While Richard Falk, the former UN Special Rapporteur, advocates the “need for a stronger UN,” he argues that “from the perspective of current geopolitical trends (the UN) seems to have declined almost to the vanishing point with respect to overarching challenges that states acting on their own cannot hope to overcome.”

Some of these problems are interconnected and cannot be redeemed through short-term or provisional solutions. For instance, climate change often leads to food shortages and hunger, which, in turn, contribute to the rising levels of migration and, consequently, to racism and violence.

Late last year, the UN’s World Food Program reported that global hunger is increasing, despite all attempts to curb it and to, ultimately, achieve the declared goal of ‘zero hunger.’ According to the WFP, 815 million people suffered from hunger in 2016, an increase of nearly 40 million from the previous year. The UN body called the latest figure an ‘indictment to humanity.’
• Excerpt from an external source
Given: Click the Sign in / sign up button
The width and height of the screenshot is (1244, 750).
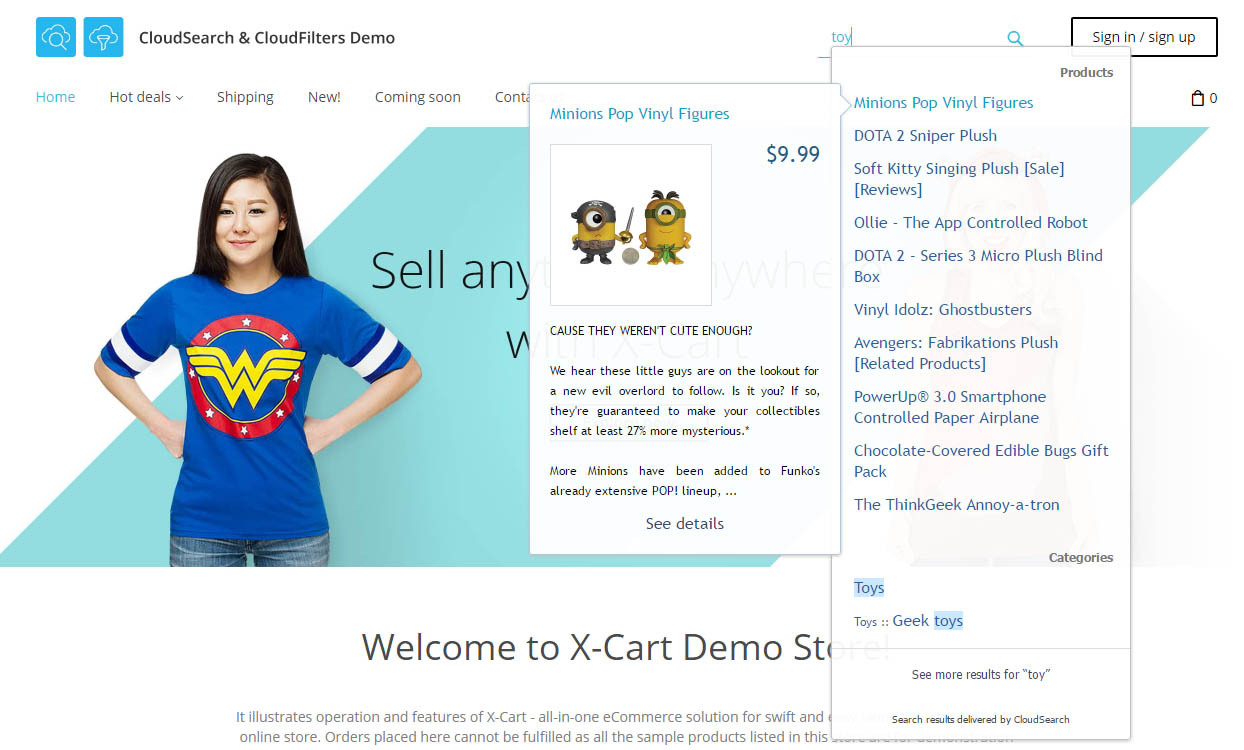Looking at the screenshot, I should click(x=1143, y=36).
The failing fight against climate change is another ‘indictment to humanity’. The UN-sponsored Paris Agreement of 2016 was a rare shining moment for the UN, as leaders from 195 countries consented to reduce their carbon dioxide emission through the lowering of their reliance on fossil fuel. The excitement, however, soon died out. In June 2017, the United States government pulled out of the global accord, putting the world, once more, in peril of global warming with its devastating impact on humanity.

This decision by the US Donald Trump Administration exemplifies the foundational problem within the UN – where one country can dominate or derail the whole international agenda, rendering the UN practically irrelevant.

Interestingly, the UN was established in 1945 to replace a body that, too, was rendered irrelevant and ineffective: The League of Nations.

But if the League of Nations lost its credibility because of its inability to prevent war, why has the UN survived all these years?